February 1, 2019 - 20:47

TEHRAN – The Iranian nation on Friday started celebrating the Ten-Day Dawn to mark the 40th anniversary of the Islamic Revolution, which toppled the Pahlavi monarchy in 1979.

A series of nationwide ceremonies kicked off at 9:33 a.m. local time (0603 GMT), the time when the late founder of the Islamic Republic Imam Khomeini returned to Iran on February 1, 1979 after a 15-year exile.   

A special ceremony was held at Imam Khomeini’s mausoleum south of Tehran, with a host of senior state and military officials as well as thousands of people from all walks of life in attendance.

There, Ayatollah Ahmad Jannati, head of the Assembly of Experts, delivered a speech. Imam Khomeini, he said, stressed the idea that Islam can rule.

“For forty years the whole world tried to stop us. An Islamic government was Greek to the world and they said Islam was only about prayers and fasting,” Jannati said.

“All world powers believed the Islamic government would be limited, and would collapse after a couple of years,” Ayatollah Jannati remarked.

However, he added, it was clearly revealed that America and all world powers failed in their efforts to oust the Islamic republic establishment.

“World powers imposed eight years of war on us [during the 1980s] and we managed to strongly resist the foreign aggression at a time when no one thought we would survive the enemy’s military power,” he stated.

“Today, America is doing whatever it can to destroy the Islamic system…. It urges other countries not to work with Iran. And those intoxicated by the petrodollars have come to America’s help in order to break the power of Islam,” Ayatollah Jannati said in open reference to the return of sanctions against Iran by the Trump administration and a coalition of the U.S., Israel and Saudi Arabia against the Islamic Republic. 

“They have so far failed to do anything, and will fail in the future, as well,” he added.

This year’s celebration comes with special significance for the Islamic Republic, after hawkish U.S. national security adviser John Bolton said in 2017 that “the Ayatollah Khomeini’s 1979 revolution will not last until its 40th birthday.”

“The outcome of the president’s policy review should be to determine that the Ayatollah Khomeini’s 1979 revolution will not last until its 40th birthday. And that’s why, before 2019, we here will celebrate in Tehran!” he told a terrorist MKO convention in Paris. 

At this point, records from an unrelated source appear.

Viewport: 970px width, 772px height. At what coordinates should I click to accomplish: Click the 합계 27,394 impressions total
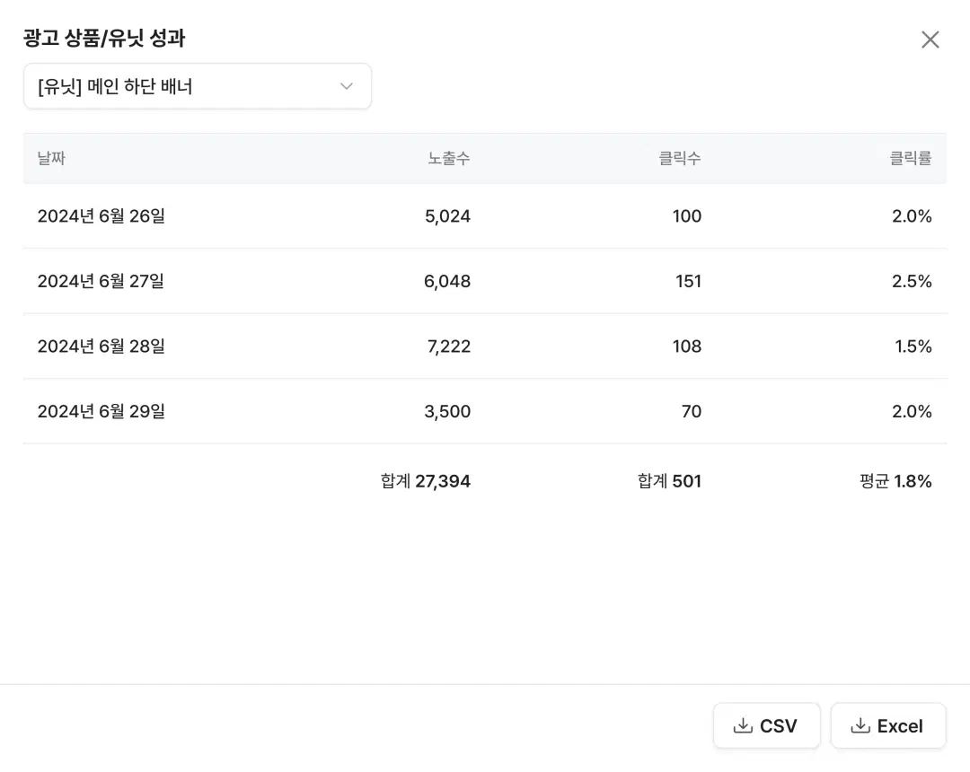tap(425, 481)

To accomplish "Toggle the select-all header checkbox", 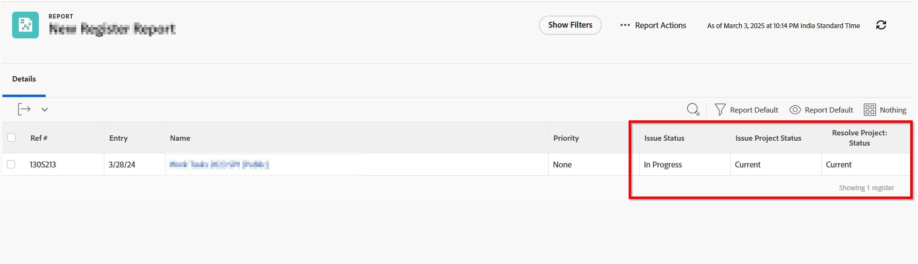I will click(12, 138).
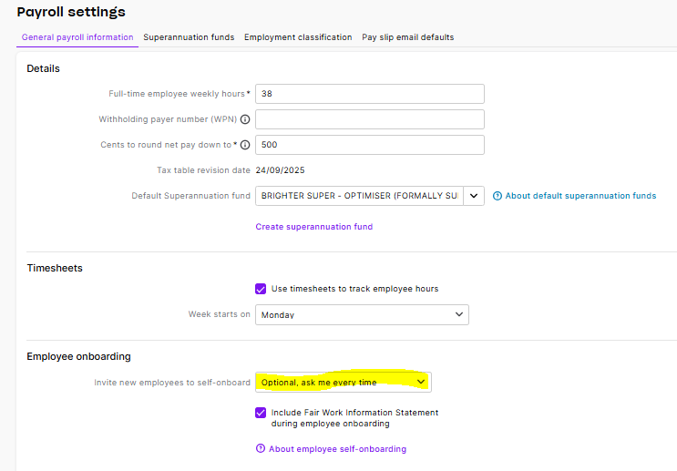The image size is (677, 471).
Task: Click Create superannuation fund link
Action: [x=313, y=227]
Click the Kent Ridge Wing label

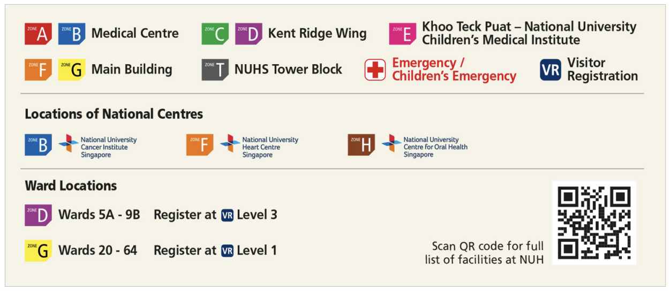tap(317, 34)
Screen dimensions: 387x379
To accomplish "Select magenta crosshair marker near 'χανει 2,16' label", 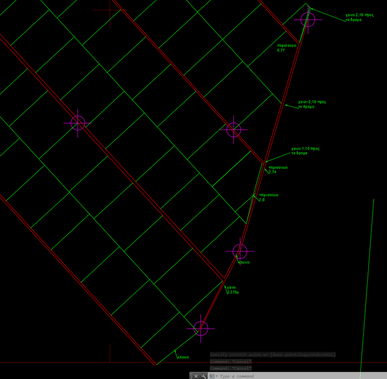I will [308, 19].
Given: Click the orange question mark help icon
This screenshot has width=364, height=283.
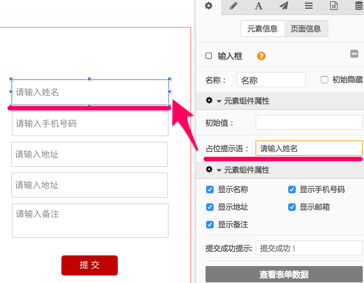Looking at the screenshot, I should pyautogui.click(x=261, y=56).
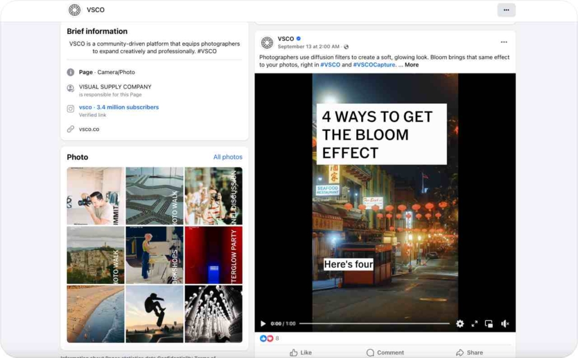
Task: Comment on the VSCO post
Action: pyautogui.click(x=385, y=352)
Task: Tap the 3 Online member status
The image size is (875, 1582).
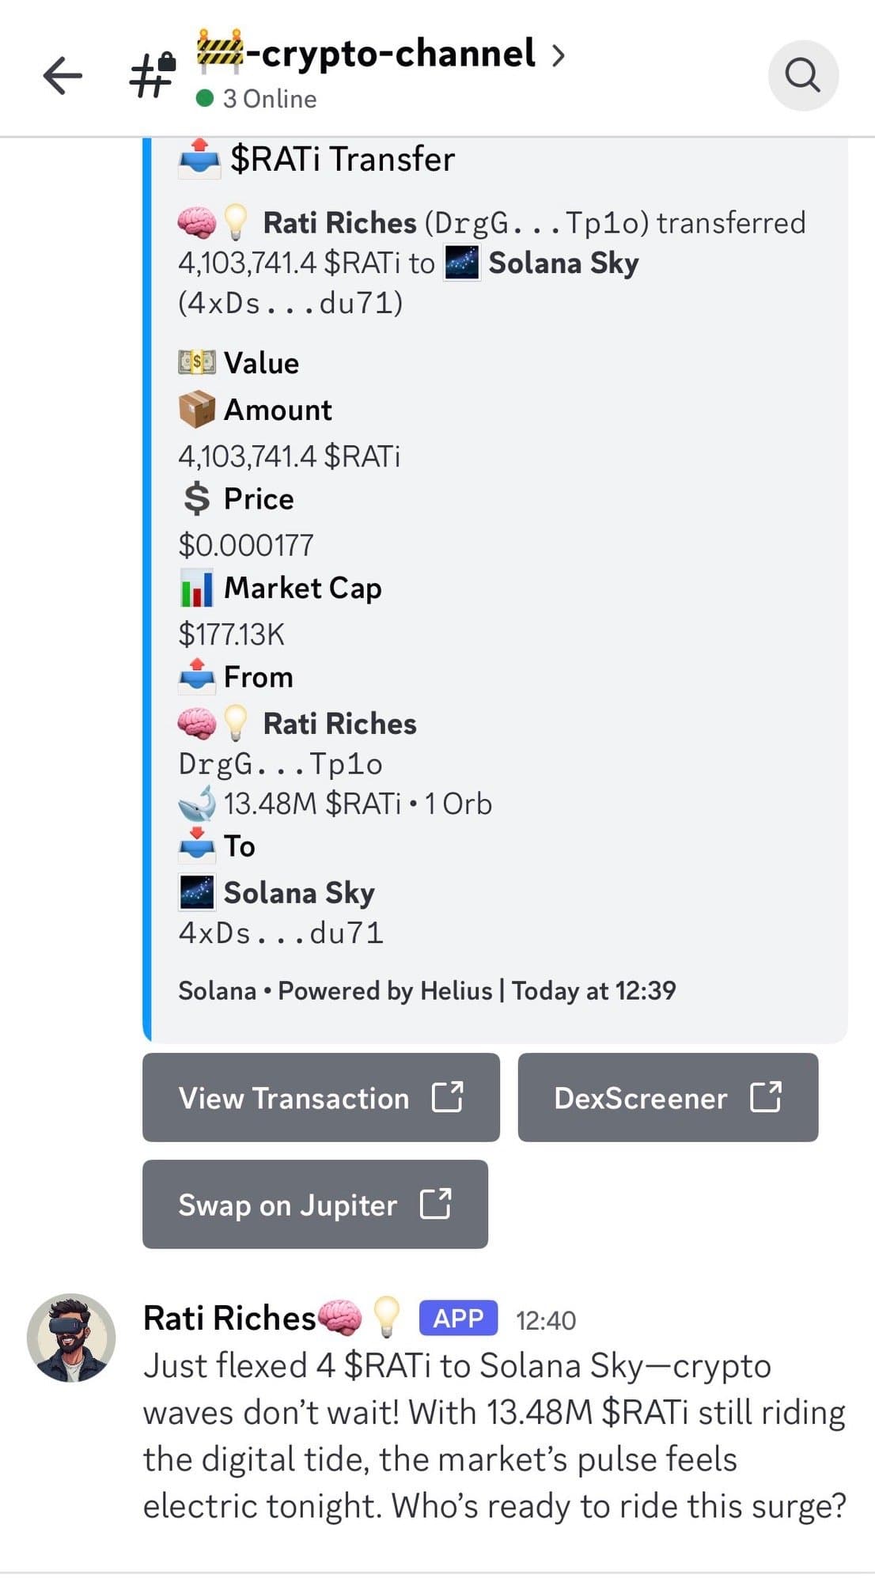Action: [x=269, y=99]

Elsewhere, a motorcade riding in memory of Imam Khomeini’s arrival, kicked off at Mehrabad Airport and rode to Behesht-e Zahra cemetery south of the capital Tehran, where Imam Khomeini delivered his first speech after returning from the exile, in an address to five million people.

Similar ceremonies were held across Iran to mark the first day of the Ten-Day Dawn period.

Imam Khomeini spent more than 14 years in exile, mostly in the Iraqi holy city of Najaf. He also spent some time in Turkey and France before his return to Iran.

Millions of people converged on the capital from across the country on the day of his return. His arrival gave considerable momentum to popular protests against the Pahlavis, which eventually led to the dynasty’s overthrow ten days later.